Police Report Jump in ATM Skimming

Published 10:30 am Thursday, April 7, 2016

Use caution when withdrawing from ATMs, especially in convenience stores and gas stations.

 Special to The Leader

You need cash, so you stop at a gas station with an ATM. You head to the back of the shop and insert your card into the machine. You may not notice anything strange, but scammers have attached a skimmer to the card reader. These devices “skim” your card’s information off the magnetic strip.

Many times, scammers may also set up a camera nearby. It’s usually pointed at the ATM in order to capture the user typing their PIN into the machine. With these two pieces of information, scammers can access and withdraw money from your account.

Many police departments are reporting higher than normal cases of ATM skimming. The spike may be tied to banks rolling out new chip cards, which have encryption technology to make them much more difficult to hack. Until this new technology is fully implemented, scammers are taking full advantage of the current situation.

Use ATMs at banks whenever possible. Avoid ATMs in a low traffic or low light areas. It is typically more secure to use ATMs at banks rather than standalone machines.

Protect your PIN. Place your hand or piece of paper over the keypad when entering your number.

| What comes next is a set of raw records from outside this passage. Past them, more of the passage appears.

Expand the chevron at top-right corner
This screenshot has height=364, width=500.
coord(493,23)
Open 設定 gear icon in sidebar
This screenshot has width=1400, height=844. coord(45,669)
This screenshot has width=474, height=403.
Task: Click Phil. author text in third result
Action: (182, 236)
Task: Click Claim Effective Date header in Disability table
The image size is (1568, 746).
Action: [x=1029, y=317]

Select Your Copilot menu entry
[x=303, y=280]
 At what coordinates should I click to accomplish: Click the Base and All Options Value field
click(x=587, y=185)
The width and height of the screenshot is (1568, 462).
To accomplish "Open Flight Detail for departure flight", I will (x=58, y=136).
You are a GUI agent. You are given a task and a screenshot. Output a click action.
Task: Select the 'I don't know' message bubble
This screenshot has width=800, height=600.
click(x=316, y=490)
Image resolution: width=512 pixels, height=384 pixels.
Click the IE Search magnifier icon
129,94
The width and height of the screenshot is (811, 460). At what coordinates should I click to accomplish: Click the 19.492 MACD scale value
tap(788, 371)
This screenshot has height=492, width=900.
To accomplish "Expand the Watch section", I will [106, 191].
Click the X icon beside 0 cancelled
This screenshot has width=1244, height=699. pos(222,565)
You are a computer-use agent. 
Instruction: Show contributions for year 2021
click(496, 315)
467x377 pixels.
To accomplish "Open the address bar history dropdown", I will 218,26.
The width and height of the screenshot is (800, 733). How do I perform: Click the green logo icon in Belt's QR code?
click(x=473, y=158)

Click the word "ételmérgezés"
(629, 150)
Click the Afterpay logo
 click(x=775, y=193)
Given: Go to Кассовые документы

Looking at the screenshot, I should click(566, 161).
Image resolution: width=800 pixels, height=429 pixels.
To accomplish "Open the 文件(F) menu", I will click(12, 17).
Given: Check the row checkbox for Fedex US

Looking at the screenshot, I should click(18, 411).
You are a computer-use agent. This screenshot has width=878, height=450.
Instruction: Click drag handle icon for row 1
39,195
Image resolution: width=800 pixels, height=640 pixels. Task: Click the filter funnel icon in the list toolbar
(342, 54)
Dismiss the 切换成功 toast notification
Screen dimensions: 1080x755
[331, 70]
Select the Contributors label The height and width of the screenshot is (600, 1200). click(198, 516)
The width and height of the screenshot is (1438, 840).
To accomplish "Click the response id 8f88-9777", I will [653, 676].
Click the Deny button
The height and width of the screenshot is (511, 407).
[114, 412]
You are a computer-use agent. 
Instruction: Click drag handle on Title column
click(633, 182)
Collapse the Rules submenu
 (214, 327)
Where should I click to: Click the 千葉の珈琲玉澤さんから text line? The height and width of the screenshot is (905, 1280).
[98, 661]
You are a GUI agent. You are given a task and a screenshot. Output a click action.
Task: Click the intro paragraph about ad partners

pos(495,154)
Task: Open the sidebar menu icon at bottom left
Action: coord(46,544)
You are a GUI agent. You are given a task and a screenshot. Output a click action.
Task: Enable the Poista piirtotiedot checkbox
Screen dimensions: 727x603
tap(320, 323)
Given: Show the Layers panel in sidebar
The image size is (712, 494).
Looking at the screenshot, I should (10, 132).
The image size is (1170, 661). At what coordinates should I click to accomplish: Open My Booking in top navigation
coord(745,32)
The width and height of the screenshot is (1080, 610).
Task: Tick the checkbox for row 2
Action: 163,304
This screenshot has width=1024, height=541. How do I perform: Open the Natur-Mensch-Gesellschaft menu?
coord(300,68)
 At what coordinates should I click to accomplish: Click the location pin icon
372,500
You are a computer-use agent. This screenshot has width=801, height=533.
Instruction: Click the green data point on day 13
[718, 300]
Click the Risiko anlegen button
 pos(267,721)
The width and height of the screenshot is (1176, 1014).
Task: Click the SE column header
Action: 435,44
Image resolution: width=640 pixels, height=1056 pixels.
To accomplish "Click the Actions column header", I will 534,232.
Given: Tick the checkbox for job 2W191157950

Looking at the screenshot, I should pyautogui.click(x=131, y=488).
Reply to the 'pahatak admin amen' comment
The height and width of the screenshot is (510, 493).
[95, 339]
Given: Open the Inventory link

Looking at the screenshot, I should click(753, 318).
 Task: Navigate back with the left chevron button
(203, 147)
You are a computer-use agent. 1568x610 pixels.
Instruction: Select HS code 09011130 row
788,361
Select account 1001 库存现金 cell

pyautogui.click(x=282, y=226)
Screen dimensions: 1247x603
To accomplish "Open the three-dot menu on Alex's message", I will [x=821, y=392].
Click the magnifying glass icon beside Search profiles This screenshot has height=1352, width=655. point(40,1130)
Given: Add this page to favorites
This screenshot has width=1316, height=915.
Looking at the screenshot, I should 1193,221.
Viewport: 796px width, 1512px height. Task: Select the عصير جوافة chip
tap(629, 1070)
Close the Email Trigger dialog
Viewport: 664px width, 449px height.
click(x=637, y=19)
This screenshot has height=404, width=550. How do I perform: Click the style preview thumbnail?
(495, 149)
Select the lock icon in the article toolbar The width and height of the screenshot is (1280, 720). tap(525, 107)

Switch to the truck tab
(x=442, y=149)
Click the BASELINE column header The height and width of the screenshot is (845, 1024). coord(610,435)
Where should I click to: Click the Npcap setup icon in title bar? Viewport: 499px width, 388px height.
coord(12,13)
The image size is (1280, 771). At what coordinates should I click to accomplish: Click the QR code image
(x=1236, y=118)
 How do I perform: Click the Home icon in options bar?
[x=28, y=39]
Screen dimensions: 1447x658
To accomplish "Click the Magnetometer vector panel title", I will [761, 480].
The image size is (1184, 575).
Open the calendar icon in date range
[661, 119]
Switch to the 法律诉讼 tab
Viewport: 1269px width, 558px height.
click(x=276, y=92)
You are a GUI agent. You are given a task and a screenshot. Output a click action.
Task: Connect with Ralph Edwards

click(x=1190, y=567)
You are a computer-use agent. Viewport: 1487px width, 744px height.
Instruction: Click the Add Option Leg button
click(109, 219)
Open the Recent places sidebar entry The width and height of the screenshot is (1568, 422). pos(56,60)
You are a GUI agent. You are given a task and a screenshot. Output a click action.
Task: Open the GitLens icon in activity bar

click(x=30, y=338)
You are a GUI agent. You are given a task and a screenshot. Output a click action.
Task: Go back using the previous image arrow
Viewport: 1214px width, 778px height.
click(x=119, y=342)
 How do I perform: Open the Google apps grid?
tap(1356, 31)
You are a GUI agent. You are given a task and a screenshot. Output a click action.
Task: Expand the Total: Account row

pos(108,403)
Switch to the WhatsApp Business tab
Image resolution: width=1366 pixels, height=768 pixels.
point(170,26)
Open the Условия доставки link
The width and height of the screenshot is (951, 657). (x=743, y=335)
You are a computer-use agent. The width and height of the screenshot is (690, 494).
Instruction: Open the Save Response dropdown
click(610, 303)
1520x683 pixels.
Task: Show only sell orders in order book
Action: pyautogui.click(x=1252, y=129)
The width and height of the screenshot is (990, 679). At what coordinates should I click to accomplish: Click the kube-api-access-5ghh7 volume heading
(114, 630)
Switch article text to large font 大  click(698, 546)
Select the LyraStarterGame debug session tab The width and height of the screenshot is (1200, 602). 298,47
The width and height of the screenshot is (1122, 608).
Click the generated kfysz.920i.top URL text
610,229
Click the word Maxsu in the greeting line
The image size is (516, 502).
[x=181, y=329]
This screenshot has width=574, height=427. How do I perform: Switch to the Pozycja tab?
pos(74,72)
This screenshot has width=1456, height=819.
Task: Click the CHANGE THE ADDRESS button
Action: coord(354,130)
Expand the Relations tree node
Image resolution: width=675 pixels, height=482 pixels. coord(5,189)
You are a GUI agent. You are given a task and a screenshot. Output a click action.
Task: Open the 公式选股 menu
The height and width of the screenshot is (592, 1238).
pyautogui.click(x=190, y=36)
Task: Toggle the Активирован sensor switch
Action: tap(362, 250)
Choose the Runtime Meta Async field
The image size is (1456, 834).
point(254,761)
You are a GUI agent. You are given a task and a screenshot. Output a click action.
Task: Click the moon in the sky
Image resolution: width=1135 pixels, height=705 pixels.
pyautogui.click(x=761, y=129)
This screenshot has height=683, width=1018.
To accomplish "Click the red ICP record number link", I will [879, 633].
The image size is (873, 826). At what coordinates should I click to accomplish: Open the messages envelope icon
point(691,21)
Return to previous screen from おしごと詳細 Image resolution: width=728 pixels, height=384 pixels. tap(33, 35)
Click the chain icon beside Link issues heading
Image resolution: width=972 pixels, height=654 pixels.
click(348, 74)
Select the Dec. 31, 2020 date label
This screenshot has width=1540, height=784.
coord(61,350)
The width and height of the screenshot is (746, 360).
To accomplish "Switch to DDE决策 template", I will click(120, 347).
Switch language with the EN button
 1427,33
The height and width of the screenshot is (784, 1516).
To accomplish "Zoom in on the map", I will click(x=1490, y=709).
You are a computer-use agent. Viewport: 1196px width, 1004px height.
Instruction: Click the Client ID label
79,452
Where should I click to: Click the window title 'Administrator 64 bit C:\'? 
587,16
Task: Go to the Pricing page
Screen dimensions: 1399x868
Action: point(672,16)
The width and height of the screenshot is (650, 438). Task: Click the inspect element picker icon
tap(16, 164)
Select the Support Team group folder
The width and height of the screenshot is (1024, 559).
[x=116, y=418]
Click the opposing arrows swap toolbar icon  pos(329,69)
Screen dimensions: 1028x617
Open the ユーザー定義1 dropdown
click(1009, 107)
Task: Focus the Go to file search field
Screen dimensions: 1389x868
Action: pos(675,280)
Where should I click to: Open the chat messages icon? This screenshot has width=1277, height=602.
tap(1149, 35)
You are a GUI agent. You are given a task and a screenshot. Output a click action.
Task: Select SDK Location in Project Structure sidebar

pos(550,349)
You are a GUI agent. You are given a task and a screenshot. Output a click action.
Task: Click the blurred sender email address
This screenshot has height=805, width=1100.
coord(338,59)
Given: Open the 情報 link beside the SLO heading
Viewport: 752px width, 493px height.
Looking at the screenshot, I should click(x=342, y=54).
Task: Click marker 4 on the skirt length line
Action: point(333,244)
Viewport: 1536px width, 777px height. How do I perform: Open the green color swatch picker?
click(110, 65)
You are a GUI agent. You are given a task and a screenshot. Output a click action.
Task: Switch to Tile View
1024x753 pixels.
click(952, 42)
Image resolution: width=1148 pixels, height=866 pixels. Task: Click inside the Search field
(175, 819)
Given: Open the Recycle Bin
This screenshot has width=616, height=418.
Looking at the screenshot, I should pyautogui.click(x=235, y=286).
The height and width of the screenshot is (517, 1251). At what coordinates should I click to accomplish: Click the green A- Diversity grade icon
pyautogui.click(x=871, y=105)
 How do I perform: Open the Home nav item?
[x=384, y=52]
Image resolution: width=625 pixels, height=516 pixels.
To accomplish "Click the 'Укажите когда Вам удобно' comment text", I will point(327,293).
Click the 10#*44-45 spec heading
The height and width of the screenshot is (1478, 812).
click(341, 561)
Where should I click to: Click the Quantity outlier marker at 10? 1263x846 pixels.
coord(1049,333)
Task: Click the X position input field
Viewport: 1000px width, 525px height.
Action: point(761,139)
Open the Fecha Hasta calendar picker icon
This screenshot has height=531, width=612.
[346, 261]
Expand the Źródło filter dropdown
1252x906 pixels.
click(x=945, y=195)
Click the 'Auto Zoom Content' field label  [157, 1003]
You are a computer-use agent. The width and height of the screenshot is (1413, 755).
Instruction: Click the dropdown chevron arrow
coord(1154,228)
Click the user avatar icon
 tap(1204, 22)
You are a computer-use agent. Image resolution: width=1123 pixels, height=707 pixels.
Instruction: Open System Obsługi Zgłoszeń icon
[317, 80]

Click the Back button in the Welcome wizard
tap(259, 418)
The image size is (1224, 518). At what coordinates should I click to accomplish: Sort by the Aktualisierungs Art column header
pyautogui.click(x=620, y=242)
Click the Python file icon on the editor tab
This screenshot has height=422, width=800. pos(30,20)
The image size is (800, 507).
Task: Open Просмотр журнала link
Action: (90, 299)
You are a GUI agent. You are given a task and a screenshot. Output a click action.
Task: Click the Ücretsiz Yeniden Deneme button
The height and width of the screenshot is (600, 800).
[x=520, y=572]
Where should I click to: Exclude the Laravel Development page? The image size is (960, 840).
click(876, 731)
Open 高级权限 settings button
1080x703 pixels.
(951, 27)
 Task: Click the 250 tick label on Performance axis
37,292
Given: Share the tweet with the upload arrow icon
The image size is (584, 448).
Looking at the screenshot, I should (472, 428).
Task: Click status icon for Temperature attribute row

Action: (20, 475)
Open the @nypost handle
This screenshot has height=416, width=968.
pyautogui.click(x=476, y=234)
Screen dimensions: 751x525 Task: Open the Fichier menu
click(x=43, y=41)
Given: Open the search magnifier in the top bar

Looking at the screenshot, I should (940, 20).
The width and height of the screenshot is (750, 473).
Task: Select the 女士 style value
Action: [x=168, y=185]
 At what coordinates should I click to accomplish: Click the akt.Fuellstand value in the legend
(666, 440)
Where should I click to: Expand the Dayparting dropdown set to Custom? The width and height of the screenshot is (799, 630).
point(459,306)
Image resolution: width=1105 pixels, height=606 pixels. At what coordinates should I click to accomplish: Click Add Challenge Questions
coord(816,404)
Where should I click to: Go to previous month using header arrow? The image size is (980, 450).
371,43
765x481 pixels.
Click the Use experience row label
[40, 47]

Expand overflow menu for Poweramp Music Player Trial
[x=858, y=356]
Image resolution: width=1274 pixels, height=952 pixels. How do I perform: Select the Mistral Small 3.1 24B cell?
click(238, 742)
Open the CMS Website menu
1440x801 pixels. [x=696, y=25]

Look for signs of skimmers. Tape is often used to attach the skimming devices; if something looks odd, wiggle it to make sure it doesn’t come loose.

Be wary of strange signs. Some con artists attach signs to ATMs providing alternate instructions, such as telling you to swipe your card on separate reader first. If something looks out of place, find a different ATM and report it to the bank or store manager, or to the police.

If someone offers to “help” you use the ATM, immediately decline and leave. If you feel uncomfortable with the individual, go somewhere well lit or lock yourself in your car and call the police.

Be cautious of ATM failures. If the machine doesn’t give you money, or gives you an immediate message that the machine malfunctioned, call the financial institution and let them know.

Report any problems. Only call a number you know is real, such as the one on the back of your card. Don’t call a number posted next to the ATM, as that could be part of the scam. If you aren’t sure, call the police non-emergency number.